The five-time Grand Slam champion will miss August's Olympics in Rio while the earliest Grand Slam she could next compete in will be the French Open in 2018.
She was provisionally suspended in early March after revealing she had tested positive for meldonium at this year's Australian Open.
The Russian said she had been using the substance, under the name of mildronate, after it was prescribed by her doctor in 2006 to deal with health issues such as an irregular heartbeat and a history of diabetes in her family.
She responded to the ruling with a statement on her Facebook account: "The ITF tribunal unanimously concluded that what I did was not intentional... (But) I cannot accept an unfairly harsh two-year suspension... I will immediately appeal the suspension portion of this ruling to CAS, the Court of Arbitration for Sport.

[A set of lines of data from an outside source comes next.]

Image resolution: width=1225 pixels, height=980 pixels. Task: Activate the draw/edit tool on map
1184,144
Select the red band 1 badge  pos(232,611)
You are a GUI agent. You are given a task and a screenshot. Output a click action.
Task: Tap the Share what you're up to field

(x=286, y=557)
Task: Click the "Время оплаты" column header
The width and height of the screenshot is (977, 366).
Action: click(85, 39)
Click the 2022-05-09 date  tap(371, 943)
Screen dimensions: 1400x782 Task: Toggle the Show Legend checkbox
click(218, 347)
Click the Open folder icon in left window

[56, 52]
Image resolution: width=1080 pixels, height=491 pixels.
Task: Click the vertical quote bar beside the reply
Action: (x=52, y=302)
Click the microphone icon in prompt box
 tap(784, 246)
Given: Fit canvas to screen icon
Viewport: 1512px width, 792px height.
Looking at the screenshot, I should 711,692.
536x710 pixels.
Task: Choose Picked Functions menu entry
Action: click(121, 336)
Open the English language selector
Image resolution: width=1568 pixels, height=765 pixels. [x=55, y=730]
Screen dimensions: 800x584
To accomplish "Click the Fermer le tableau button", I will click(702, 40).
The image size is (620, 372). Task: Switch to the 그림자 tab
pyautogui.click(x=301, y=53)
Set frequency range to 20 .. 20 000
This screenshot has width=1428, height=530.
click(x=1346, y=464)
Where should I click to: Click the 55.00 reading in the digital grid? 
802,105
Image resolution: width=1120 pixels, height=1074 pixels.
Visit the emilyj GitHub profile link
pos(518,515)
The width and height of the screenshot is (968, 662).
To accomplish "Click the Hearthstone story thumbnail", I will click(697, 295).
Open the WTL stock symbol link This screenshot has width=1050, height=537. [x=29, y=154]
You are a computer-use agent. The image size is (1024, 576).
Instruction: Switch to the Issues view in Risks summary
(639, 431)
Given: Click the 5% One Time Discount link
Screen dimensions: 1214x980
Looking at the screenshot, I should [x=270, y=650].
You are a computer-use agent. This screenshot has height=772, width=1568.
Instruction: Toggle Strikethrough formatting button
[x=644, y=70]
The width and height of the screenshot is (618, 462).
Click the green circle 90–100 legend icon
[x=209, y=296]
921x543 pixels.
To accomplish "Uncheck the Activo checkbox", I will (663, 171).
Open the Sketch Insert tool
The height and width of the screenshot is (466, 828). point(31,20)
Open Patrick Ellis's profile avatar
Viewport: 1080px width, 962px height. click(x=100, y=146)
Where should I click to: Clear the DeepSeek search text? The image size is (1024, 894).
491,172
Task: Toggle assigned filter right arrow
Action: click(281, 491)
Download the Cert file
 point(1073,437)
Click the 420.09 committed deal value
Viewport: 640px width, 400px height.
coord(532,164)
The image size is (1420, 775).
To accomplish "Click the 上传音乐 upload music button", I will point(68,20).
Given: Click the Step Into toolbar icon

"I have missed playing tennis and I have missed my amazing fans... I intend to stand for what I believe is right and that's why I will fight to be back on the tennis court as soon as possible."
News of the ban could not have come at a worse time for Russian sport.
The country's preparations for Saturday's Euro 2016 football clash with England are set to be hit by allegations of a doping cover-up in the country's Premier League.
German investigators will early this morning (Singapore time) claim that Vitaly Mutko, the Russian Sports Minister and president of the Russian Football Union, stopped a doping offence in the top flight of Russian football from being made public.
Their documentary, titled The Secret World Of Doping: Showdown For Russia, was set to be aired by German public broadcaster ARD last night in Germany.
It was made by a group of journalists led by doping expert Hajo Seppelt, who blew the lid on state-sponsored doping in athletics in 2014.
The new revelations could be particularly damaging for Russia because the country will be hosting the 2018 football World Cup.
Last month, drug testers took samples from all 11 starters for Rostov after they won 3-1 at Dynamo Moscow.
Jiri Dvorak, Fifa's medical chief, said: "There were rumours in the media about Rostov ordering meldonium." He added that Rostov, owned by the regional government, had been "absolutely compliant" with the testers and all the tests had proved negative.
Yesterday, Mutko, who also sits on Fifa's executive committee, said that allegations he was directly implicated in doping offences were an attempt to sway a ruling on Russia's ban from international athletics ahead of the Rio Olympics.
"The aim of this film is obvious: to influence the committee on the reinstatement of Russian athletics on the eve of its meeting," he was quoted as saying by the Interfax news agency.
Kremlin spokesman Dmitry Peskov said all doping allegations had to be supported with evidence and unfounded accusations would be treated as "absolute slander".
European football's governing body Uefa said earlier that it will be paying "special attention" to the Russian team for potential drug violations during the month-long Euro 2016 tournament.
"We are aware of what happened in Russia. We have been paying special attention to the Russian team," Uefa's head of medical and anti-doping Marc Vouillamoz said.